Your goal →
Without any of the pictures, transcribe all the lines below exactly.

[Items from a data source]
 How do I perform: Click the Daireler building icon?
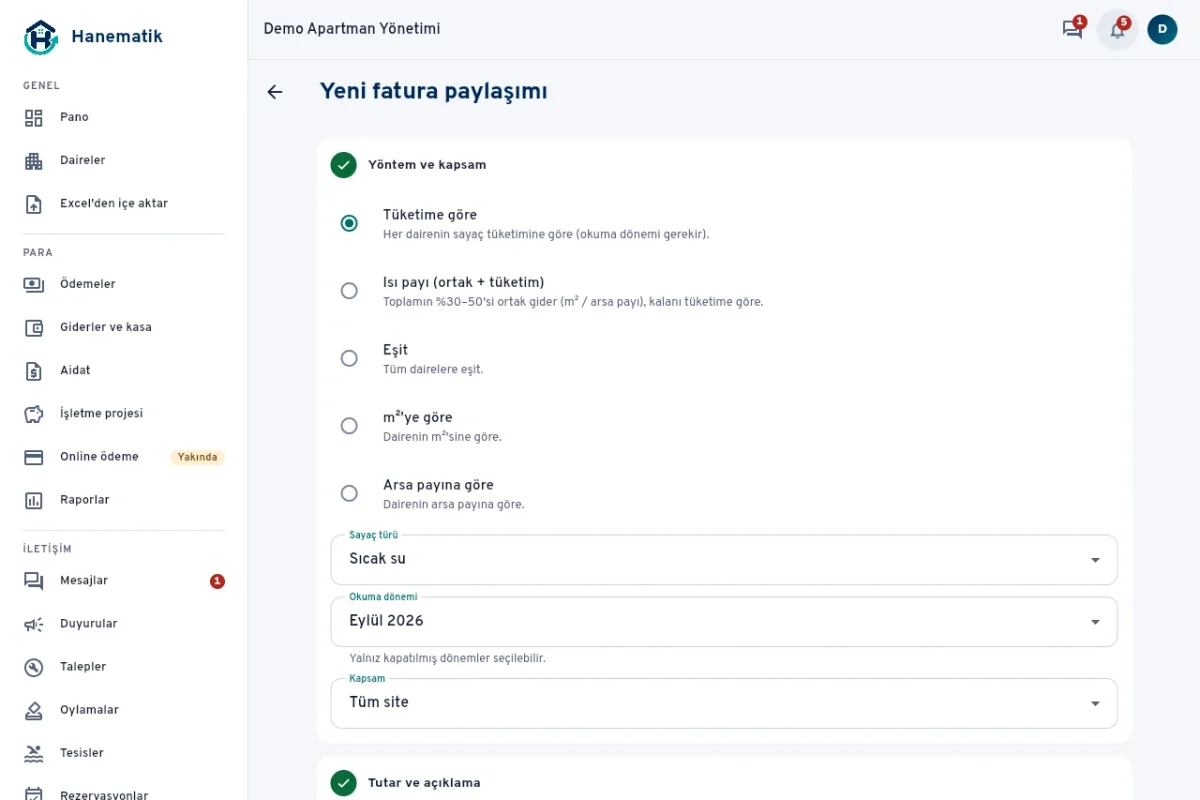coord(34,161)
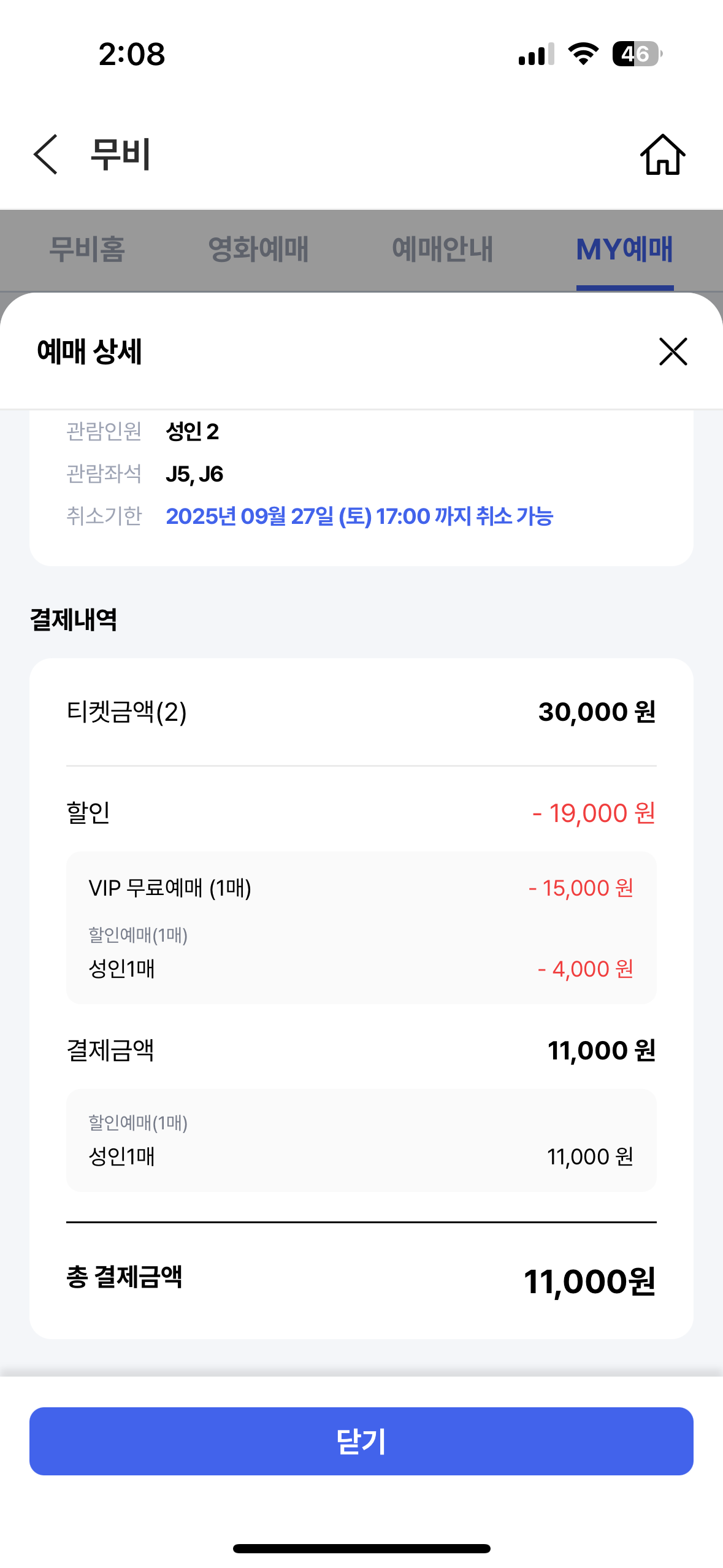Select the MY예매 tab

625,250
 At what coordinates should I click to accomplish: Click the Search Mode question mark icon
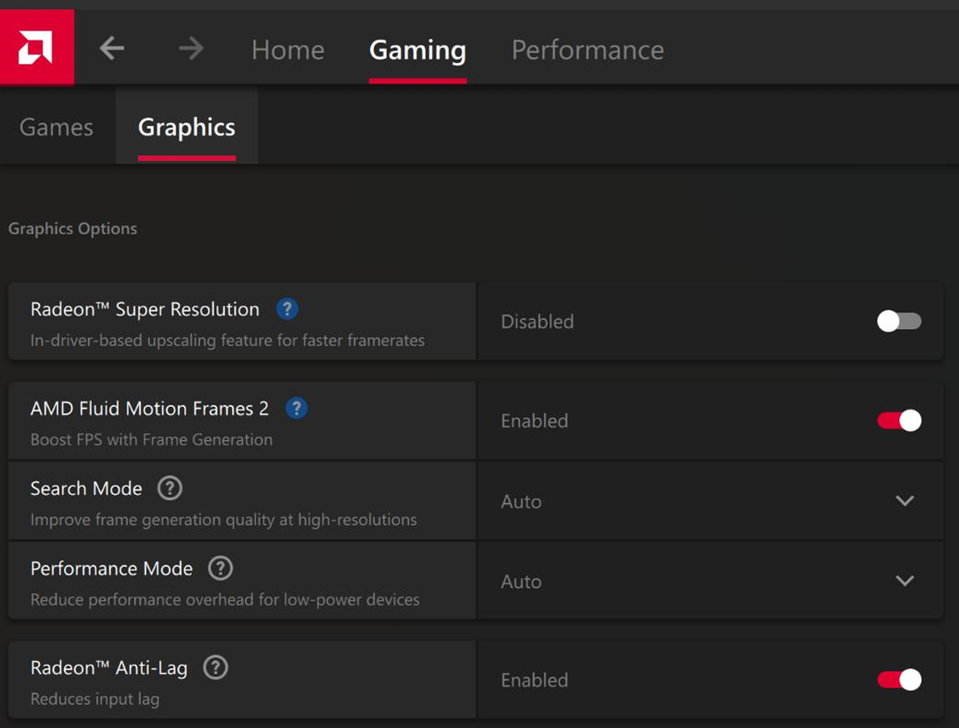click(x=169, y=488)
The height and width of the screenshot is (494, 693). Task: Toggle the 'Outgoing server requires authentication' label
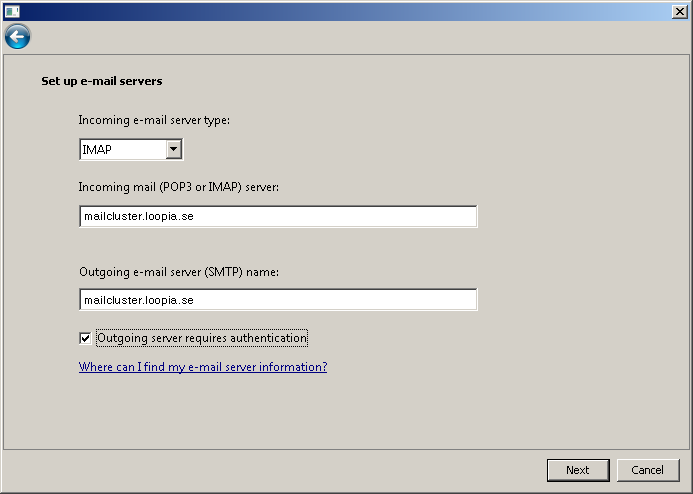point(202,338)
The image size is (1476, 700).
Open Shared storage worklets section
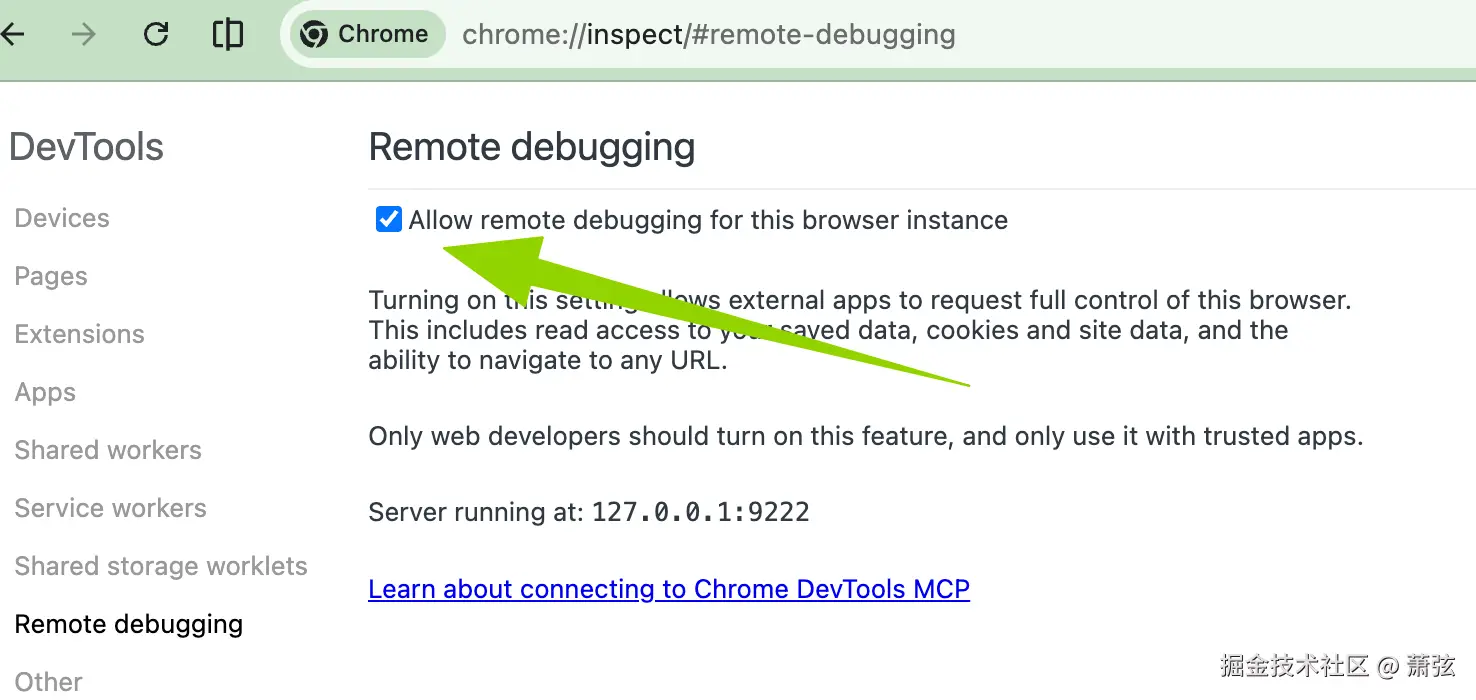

Solution to this problem →
 How do I perform: Click the Daireler building icon?
coord(34,161)
Select the MY예매 tab

625,250
 At what coordinates should I click to accomplish: Click the Search Mode question mark icon
click(x=169, y=488)
The height and width of the screenshot is (494, 693). Task: Toggle the 'Outgoing server requires authentication' label
point(202,338)
The image size is (1476, 700).
Open Shared storage worklets section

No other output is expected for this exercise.